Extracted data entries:

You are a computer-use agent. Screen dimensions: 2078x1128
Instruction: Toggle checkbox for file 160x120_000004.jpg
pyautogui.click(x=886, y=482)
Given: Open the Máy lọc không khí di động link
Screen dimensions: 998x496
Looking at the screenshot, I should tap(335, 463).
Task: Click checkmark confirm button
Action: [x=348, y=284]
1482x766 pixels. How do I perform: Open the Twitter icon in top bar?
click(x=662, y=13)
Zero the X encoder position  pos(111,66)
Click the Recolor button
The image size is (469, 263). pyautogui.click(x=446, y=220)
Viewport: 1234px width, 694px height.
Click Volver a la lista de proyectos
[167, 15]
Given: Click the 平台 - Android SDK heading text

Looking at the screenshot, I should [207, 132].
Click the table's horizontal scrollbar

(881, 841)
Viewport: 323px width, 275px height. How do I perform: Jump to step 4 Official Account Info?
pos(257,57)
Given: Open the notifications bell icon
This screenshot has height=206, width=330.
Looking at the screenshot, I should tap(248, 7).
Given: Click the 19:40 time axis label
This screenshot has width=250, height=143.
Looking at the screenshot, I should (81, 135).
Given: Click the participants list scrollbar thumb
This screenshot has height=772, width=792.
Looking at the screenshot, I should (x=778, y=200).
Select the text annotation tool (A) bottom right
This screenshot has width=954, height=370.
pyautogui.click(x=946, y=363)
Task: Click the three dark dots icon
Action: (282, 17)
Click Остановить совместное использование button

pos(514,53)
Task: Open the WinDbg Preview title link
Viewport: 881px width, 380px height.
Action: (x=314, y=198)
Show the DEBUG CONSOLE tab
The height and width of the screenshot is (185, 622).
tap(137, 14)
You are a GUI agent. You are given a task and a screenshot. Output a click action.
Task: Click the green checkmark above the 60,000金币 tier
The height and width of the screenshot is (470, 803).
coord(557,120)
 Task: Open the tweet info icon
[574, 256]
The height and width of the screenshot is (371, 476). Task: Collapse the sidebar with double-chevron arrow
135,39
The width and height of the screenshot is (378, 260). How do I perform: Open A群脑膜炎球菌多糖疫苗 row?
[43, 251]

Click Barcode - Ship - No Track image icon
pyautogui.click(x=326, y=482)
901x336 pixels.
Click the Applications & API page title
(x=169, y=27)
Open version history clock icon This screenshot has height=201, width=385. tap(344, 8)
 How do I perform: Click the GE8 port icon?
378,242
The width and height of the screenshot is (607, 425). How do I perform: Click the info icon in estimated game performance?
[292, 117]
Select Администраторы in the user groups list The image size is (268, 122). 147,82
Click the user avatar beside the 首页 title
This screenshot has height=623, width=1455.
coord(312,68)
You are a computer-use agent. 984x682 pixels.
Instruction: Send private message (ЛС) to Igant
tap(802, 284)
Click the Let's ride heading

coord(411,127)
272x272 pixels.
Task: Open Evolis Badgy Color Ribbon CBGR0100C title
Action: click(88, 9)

● ASSIGNED TASK:
Nothing but the lines above from the one containing "This screenshot has width=250, height=143." through the one containing "You are a computer-use agent. 984x682 pixels." should appear in the answer, each repeated exactly.

● SOLUTION:
This screenshot has width=250, height=143.
Looking at the screenshot, I should (81, 135).
Given: Click the participants list scrollbar thumb
This screenshot has height=772, width=792.
Looking at the screenshot, I should (x=778, y=200).
Select the text annotation tool (A) bottom right
This screenshot has width=954, height=370.
pyautogui.click(x=946, y=363)
Task: Click the three dark dots icon
Action: (282, 17)
Click Остановить совместное использование button

pos(514,53)
Task: Open the WinDbg Preview title link
Viewport: 881px width, 380px height.
Action: (x=314, y=198)
Show the DEBUG CONSOLE tab
The height and width of the screenshot is (185, 622).
tap(137, 14)
You are a GUI agent. You are given a task and a screenshot. Output a click action.
Task: Click the green checkmark above the 60,000金币 tier
The height and width of the screenshot is (470, 803).
coord(557,120)
 Task: Open the tweet info icon
[574, 256]
The height and width of the screenshot is (371, 476). Task: Collapse the sidebar with double-chevron arrow
135,39
The width and height of the screenshot is (378, 260). How do I perform: Open A群脑膜炎球菌多糖疫苗 row?
[43, 251]

Click Barcode - Ship - No Track image icon
pyautogui.click(x=326, y=482)
901x336 pixels.
Click the Applications & API page title
(x=169, y=27)
Open version history clock icon This screenshot has height=201, width=385. tap(344, 8)
 How do I perform: Click the GE8 port icon?
378,242
The width and height of the screenshot is (607, 425). How do I perform: Click the info icon in estimated game performance?
[292, 117]
Select Администраторы in the user groups list The image size is (268, 122). 147,82
Click the user avatar beside the 首页 title
This screenshot has height=623, width=1455.
coord(312,68)
You are a computer-use agent. 984x682 pixels.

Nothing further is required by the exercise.